Keywords: asthma, panic disorder, quality of life, health care-seeking behavior

Introduction

Panic disorder (PD) is the most frequently diagnosed anxiety disorder associated with medical illnesses (1). Recent population-based studies have shown that adults with asthma are more likely to have PD (2) and panic attacks (3) than adults without asthma. The prevalence rate of PD among patients with asthma has been estimated to range between 6.5 and 24%, depending on the sample studied (48). In contrast, the 1-year prevalence rate of PD is between 1 and 2% among the general population in the United States (9, 10).

PD is characterized by recurrent unexpected panic attacks accompanied by anxious apprehension over their recurrence, anxiety about the implications of these attacks, or a behavior change in response to the episodes (11). Symptoms characteristic of panic attacks, such as dyspnea, overlap with symptoms of asthma; therefore, PD may contribute to asthma morbidity. Asthma and PD may work synergistically to increase the severity of both. Symptoms of panic may be mistaken for symptoms of asthma or exaggerate sensations of breathlessness in the presence of bronchospasm. This may lead to increased use of β2-agonists, which can result in further increases in sympathetic arousal and panic symptoms (12, 13). Oral cortico-steroids (14) and theophylline-based medications (15) may also contribute to anxiety symptoms.
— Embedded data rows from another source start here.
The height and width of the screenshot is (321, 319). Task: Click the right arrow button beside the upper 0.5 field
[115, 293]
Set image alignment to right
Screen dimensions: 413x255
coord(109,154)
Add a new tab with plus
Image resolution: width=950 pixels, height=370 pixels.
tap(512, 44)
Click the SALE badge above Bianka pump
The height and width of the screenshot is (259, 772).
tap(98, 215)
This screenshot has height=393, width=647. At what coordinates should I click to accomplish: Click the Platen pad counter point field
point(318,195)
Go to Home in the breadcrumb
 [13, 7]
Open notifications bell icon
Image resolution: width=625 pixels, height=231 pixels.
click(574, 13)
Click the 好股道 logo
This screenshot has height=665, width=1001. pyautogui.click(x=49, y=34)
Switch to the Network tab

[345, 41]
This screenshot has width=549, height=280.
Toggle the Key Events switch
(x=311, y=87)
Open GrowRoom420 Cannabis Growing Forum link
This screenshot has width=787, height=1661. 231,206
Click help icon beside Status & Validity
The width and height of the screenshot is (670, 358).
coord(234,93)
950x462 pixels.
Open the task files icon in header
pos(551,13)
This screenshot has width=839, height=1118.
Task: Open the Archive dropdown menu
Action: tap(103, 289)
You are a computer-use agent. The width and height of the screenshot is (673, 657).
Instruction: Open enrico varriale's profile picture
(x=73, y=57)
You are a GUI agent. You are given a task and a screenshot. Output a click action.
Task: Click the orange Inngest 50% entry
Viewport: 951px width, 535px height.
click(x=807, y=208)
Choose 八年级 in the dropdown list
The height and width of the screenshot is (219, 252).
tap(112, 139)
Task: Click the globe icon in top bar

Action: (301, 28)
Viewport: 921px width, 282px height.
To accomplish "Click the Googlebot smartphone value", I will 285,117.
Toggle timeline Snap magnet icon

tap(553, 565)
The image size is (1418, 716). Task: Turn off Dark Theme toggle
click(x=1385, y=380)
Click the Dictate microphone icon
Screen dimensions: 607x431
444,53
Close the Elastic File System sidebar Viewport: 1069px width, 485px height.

Conversely, panic may exacerbate asthma by interfering with proper self-management strategies. Generalized panic-fear, a personality construct that reflects anxiety extending beyond asthma symptoms, has been identified as a maladaptive trait for self-management of asthma. Patients with asthma who have high levels of generalized panic-fear have been shown to overuse β2-agonist medication (16), receive more intensive corticosteroid regimens (17), have longer hospitalizations (18), and more frequent hospital readmissions for asthma (19). These effects have all been independent of objective pulmonary function measurements. More recent studies have shown that patients with asthma and comorbid psychological symptoms also have high rates of health services use for asthma (20) and low asthma-related quality of life (21). However, these previous studies have relied on self-report measures of depressive or anxiety symptoms, as opposed to clinical diagnostic interviews to assess psychological disorders.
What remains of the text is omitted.